Survie

Un accès inégalitaire aux télécommunications

Publié le 14 novembre 2003 - Survie

L’Humanité, France, 14 novembre 2003.

(...) Pour François-Xavier Verschave, il faudrait inclure les télécommunications (dans le concept de biens publics mondiaux).

(...) Si l’on comprend aisément en quoi l’eau, par exemple, est un bien public mondial, c’est pourtant moins évident pour (les télécommunications).

François-Xavier Verschave. C’est avec la référence constante au système des droits humains universels qu’il nous faut considérer en quoi et jusqu’où l’accès à l’information et à la communication, ainsi que les moyens principaux de cet accès et de leur transport, les télécommunications doivent être considérées comme un bien public mondial. Pour choisir, agir, produire, échanger, exercer ses sentiments et ses talents, l’être humain a besoin d’information, de connaissance, d’espaces de débat élargis. Cela vaut pour sa sphère privée, sa vie professionnelle, son engagement de citoyen. Or, si l’on aspire souvent à une société de l’information, celle-là n’est qu’un sous-ensemble de la communication.

L’information fait référence à une transmission unidirectionnelle, tandis que la communication suppose un échange, un dialogue. Elle est donc la seule à pouvoir donner naissance à un lien social. Si, par exemple, seulement 30 % des habitants de la planète peuvent communiquer constamment avec des membres de leur famille ou des amis éloignés et accéder par Internet à toutes les bibliothèques du monde, c’est une rupture de l’" égalité en dignité " (article premier de la Déclaration universelle des droits de l’Homme) que de priver de ces biens relationnels et cognitifs les 70 % restants. Enfin, les télécommunications sont un instrument puissant et fédérateur au service des autres biens publics que sont la connaissance, l’éducation ou la santé, en même temps qu’ils peuvent être un outil pour les causes humanitaires comme la prévention de catastrophes et endémies ou le développement des territoires.

Mais en quoi, le caractère privé de la production et du développement des télécommunications est-il contraire à " l’égalité en dignité " que vous citez ?

François-Xavier Verschave. Les télécommunications sont l’une des cibles principales des sprinters de la mondialisation qui, sous couvert de dérégulation, ont installé ou concoctent différentes formes de rackets pour leurs monopoles ou oligopoles.
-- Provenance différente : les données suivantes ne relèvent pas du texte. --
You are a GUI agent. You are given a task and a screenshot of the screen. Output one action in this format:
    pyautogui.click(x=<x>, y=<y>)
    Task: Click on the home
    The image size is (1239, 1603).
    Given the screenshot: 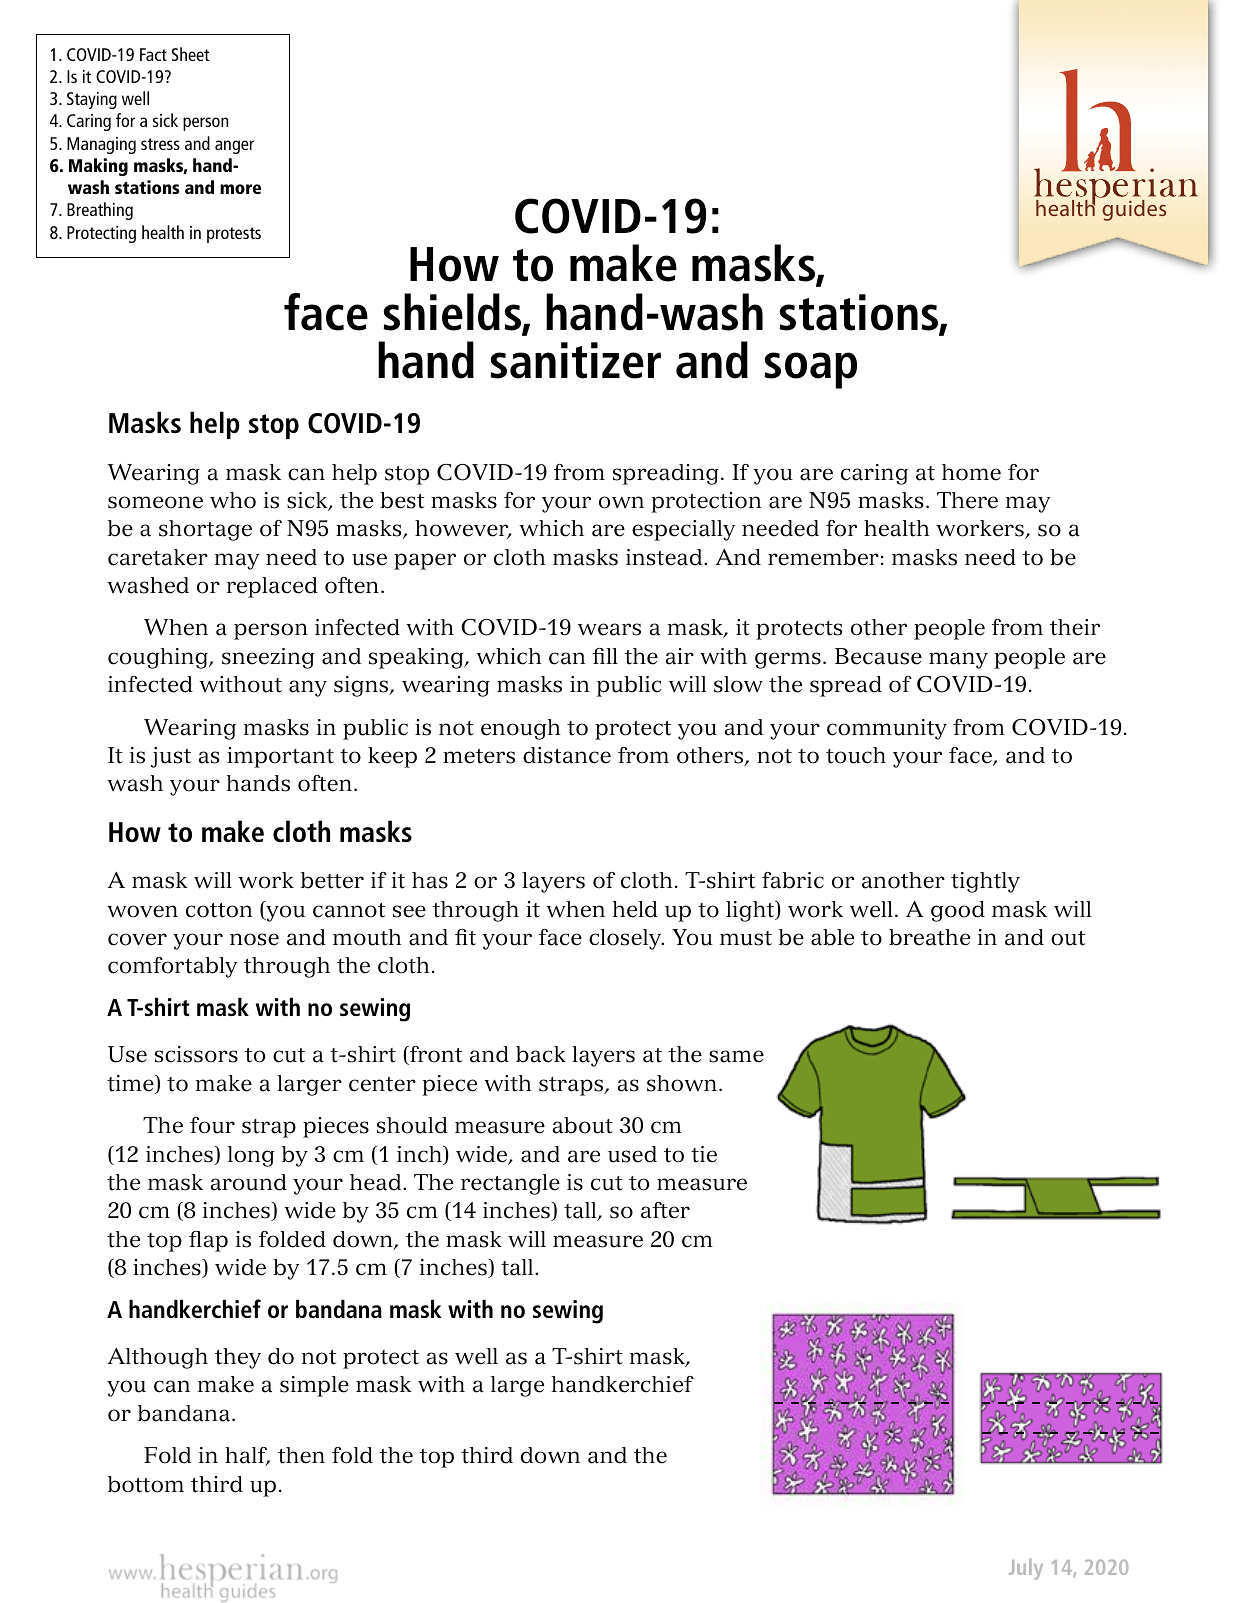 What is the action you would take?
    pyautogui.click(x=971, y=472)
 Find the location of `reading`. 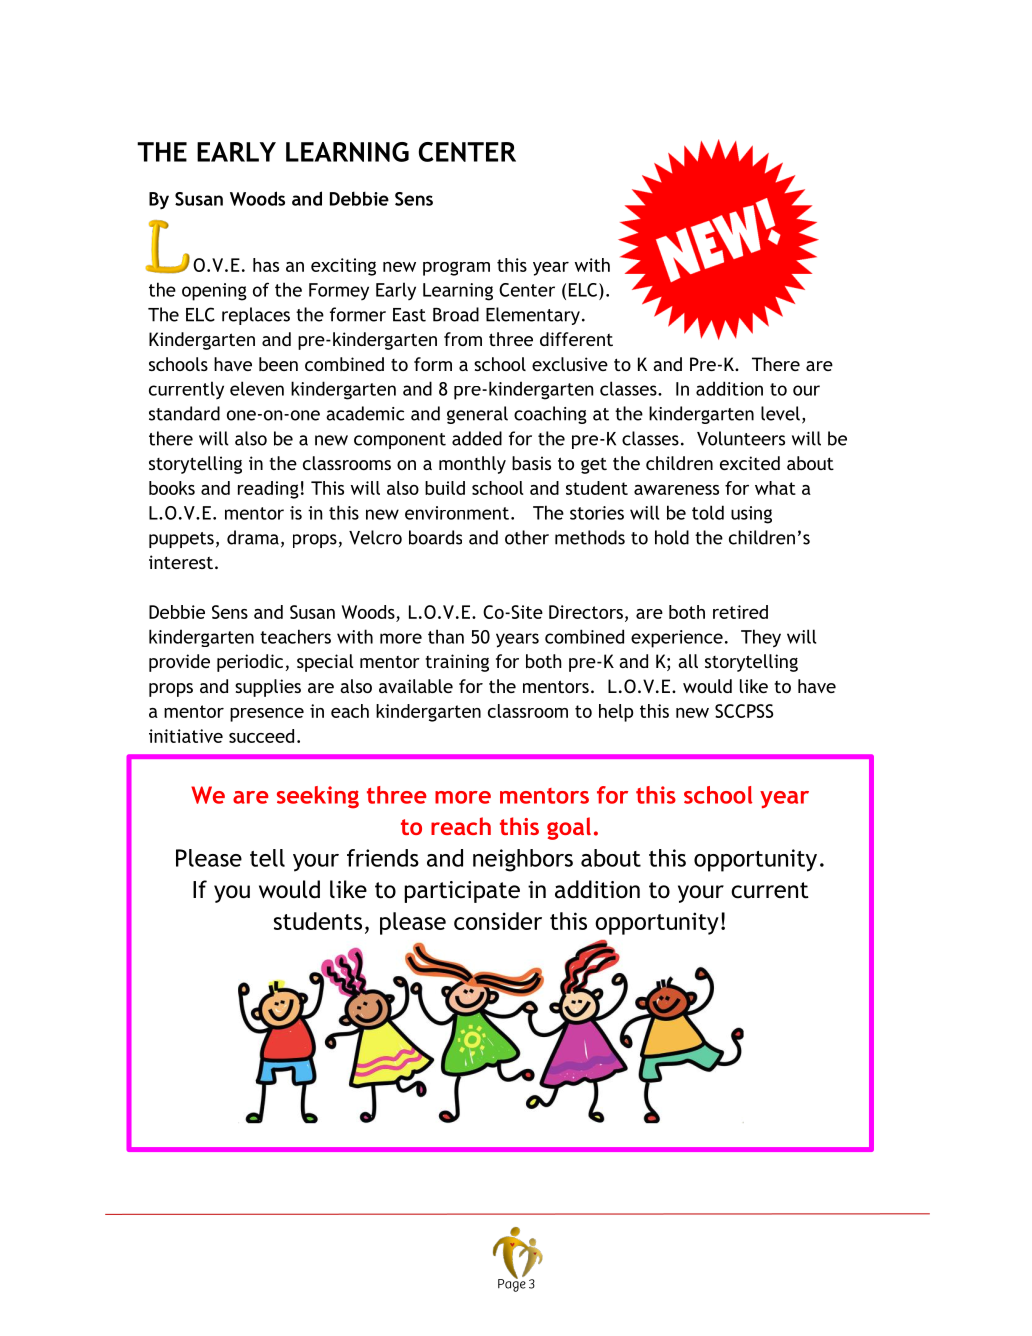

reading is located at coordinates (268, 490).
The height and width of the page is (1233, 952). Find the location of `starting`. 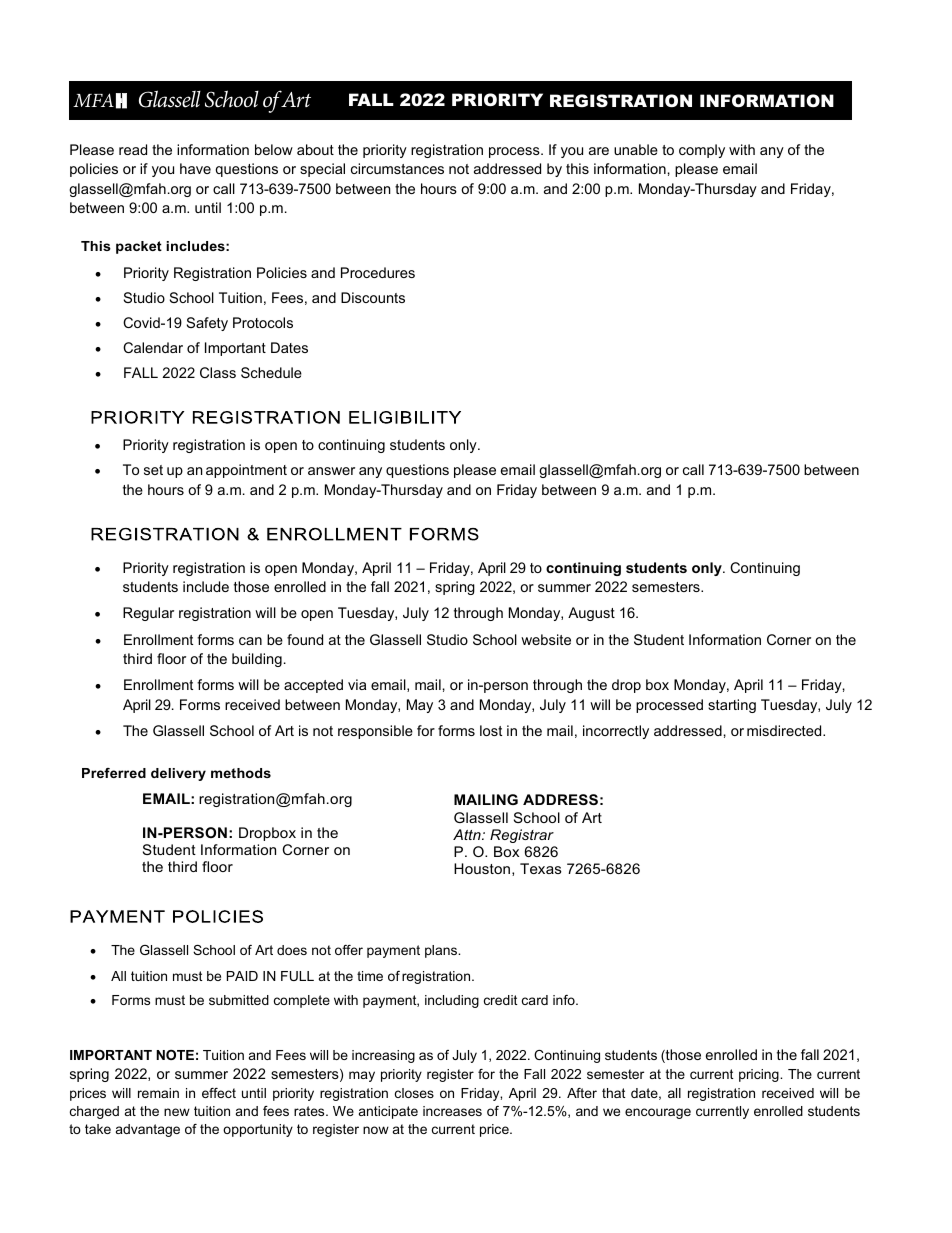

starting is located at coordinates (732, 706).
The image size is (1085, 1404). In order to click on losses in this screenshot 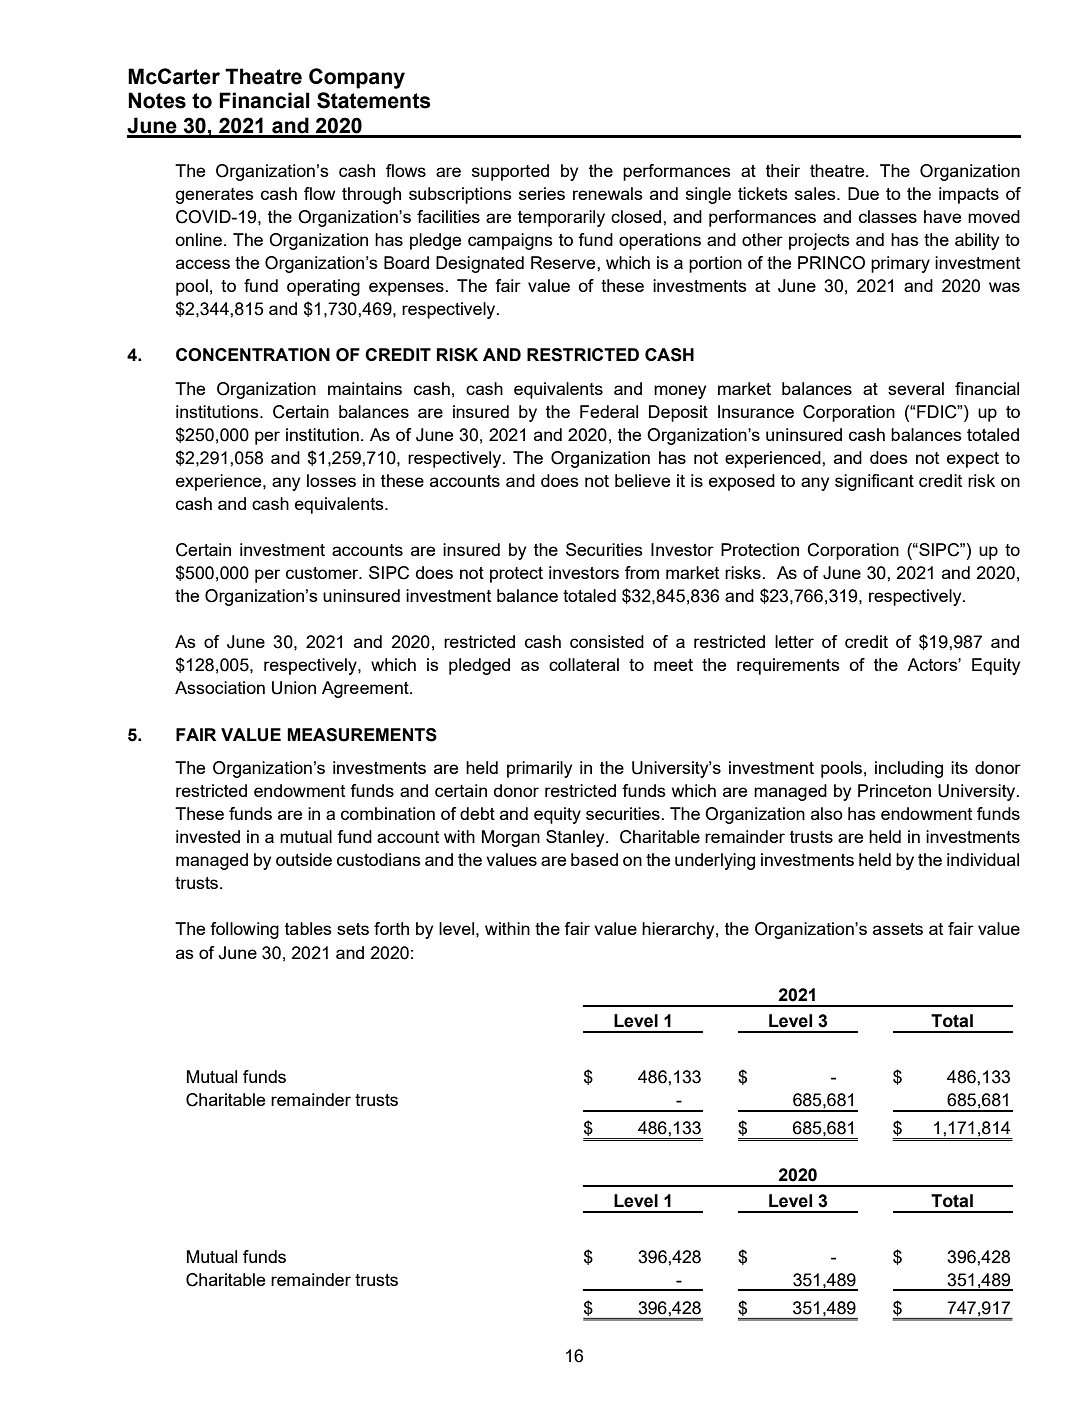, I will do `click(331, 480)`.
La gestion des géants du secteur est en partie branchée sur la finance offshore - ce qui autorise une délinquance multiforme, dont la grande corruption -, à l’opposé d’une gouvernance publique responsable. Résultat : l’accès aux biens publics de télécommunications reste scandaleusement inégalitaire (de moins de 5 téléphones pour 1 000 habitants dans de nombreux pays pauvres à plus de 500 dans les pays riches). Il y a donc une nécessité impérieuse de construire la possibilité d’un accès moins inique à ces biens. Or, les États occidentaux se comportent comme les défenseurs des intérêts de " leurs " multinationales. De plus en plus, les nouvelles normes et options convenues dans les enceintes internationales visent à accroître les profits de ces mastodontes ou à faire payer aux consommateurs leurs erreurs stratégiques. Les plus faibles sont, du coup, les plus maltraités, dans une perspective malthusienne sans issue. Comme pour les médicaments, les habitants des pays pauvres payent souvent bien davantage les prestations fournies que ceux des pays riches. Autrement dit, il y a d’autant plus de nécessité et d’urgence à élaborer en la matière l’enveloppe (limites, contenus) du bien public à l’échelle mondiale, que les prédateurs y opèrent déjà sans aucun contre-pouvoir et avec de moins en moins de garde-fous.